Same outer leaves melting. NOT as pink.




As a point of interest. I keep them BOTH in water that stays arounf 80*


----------



## ChadRamsey (Nov 3, 2011)

ragn4rok said:


> Cryptocoryne flamingo is not stable... The pinkish color only stay for a few weeks before it starts to turn into normal brown color..
> 
> :-(


mine in the above post have been submerged for 5 months


----------



## Plantnerd (Dec 14, 2011)

They only seem to be pink when they are tiny. Once they grow up the ones ive seen including mine turn green/brown with splashes of sand and pink.


----------



## ChadRamsey (Nov 3, 2011)

Plantnerd said:


> They only seem to be pink when they are tiny. Once they grow up the ones ive seen including mine turn green/brown with splashes of sand and pink.


 
that would be slightly disappointing!:icon_conf


----------



## Plantnerd (Dec 14, 2011)

Sorry about the glare but here are some crypt 'flamingo' that are around 5-6months old. They started out pink. Then turned pink and sand. Then turned sand with pink and green.. And now this. 
The only picture I have seen of a big one still being pink was clearly photo shopped. 
That being said it is still a desent looking crypt.


----------



## pianofish (Jan 31, 2010)

Just keep trimming them to promote the pink 0


----------



## Plantnerd (Dec 14, 2011)

I guess that could work. But it would still leave you with a small plant with few leaves.


----------



## AaronT (Apr 11, 2004)

So it would seem everyone else confirms my same experience that the bright pink doesn't last into mature adult plants. As mentioned by Plantnerd it still is a very nice Crypt.


----------



## Edub (Mar 23, 2011)

So the new leaves come in pink, then over the course of several months turn more natural looking? Or does the plant stop producing pink leaves once it reaches a certain age?

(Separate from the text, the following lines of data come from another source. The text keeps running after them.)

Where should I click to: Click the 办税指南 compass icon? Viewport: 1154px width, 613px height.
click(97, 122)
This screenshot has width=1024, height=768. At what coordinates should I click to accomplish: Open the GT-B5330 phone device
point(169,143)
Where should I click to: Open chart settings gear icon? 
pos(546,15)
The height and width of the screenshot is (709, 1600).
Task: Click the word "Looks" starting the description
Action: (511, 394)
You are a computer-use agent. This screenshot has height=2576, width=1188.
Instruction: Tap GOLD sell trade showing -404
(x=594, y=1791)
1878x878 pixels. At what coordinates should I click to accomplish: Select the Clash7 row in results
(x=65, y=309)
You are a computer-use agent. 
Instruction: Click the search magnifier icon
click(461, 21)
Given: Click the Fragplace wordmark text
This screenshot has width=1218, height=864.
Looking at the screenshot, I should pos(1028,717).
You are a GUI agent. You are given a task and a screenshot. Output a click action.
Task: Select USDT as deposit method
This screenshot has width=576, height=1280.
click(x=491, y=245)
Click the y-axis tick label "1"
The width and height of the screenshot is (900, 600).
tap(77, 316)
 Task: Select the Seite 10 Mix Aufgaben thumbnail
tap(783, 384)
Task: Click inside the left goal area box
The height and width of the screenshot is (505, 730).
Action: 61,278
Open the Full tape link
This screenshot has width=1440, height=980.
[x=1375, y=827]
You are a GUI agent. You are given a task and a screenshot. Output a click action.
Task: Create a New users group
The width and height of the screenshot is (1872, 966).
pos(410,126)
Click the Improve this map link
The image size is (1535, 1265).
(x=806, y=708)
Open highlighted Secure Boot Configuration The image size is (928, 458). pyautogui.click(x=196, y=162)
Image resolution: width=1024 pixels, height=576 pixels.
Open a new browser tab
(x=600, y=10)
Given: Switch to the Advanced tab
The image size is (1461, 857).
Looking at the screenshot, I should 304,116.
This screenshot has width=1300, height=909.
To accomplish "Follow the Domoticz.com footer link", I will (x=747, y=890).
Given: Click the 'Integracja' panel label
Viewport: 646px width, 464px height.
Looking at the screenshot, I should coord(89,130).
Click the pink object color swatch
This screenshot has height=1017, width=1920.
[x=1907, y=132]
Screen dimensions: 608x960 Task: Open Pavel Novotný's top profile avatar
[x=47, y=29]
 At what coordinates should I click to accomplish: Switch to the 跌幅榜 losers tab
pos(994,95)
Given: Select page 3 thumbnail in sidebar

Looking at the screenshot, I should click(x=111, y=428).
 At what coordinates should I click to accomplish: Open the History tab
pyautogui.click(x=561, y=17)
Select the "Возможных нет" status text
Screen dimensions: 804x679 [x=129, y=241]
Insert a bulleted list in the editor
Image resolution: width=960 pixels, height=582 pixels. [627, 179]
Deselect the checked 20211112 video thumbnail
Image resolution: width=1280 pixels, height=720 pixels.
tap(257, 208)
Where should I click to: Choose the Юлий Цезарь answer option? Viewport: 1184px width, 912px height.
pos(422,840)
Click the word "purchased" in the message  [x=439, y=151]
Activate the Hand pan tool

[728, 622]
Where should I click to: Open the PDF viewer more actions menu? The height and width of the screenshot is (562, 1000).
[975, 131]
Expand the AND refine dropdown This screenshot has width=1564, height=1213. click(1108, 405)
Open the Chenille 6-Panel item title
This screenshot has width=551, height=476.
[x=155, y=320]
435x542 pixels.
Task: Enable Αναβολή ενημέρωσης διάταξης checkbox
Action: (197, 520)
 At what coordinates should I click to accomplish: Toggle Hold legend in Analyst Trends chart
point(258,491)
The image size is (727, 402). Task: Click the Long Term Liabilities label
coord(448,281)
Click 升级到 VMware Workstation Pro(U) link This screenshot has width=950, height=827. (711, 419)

I'd be fine with a small pink plant. I'd put it next to my small purple "aflame" sword.


----------



## AaronT (Apr 11, 2004)

Edub said:


> So the new leaves come in pink, then over the course of several months turn more natural looking? Or does the plant stop producing pink leaves once it reaches a certain age?
> 
> I'd be fine with a small pink plant. I'd put it next to my small purple "aflame" sword.


Yes, once mature the older leaves are a dark color. The new leaves that come in still have a lot of pink in them though.


----------



## Plantnerd (Dec 14, 2011)

New leaves turned a different color as the plant got bigger and more adapted to the tanks conditions. Altough the plants still produce some leaves that look sorta pink
But as someone mentioned the mutation is unstable and some leaves will look more pink or green..etc than others.


----------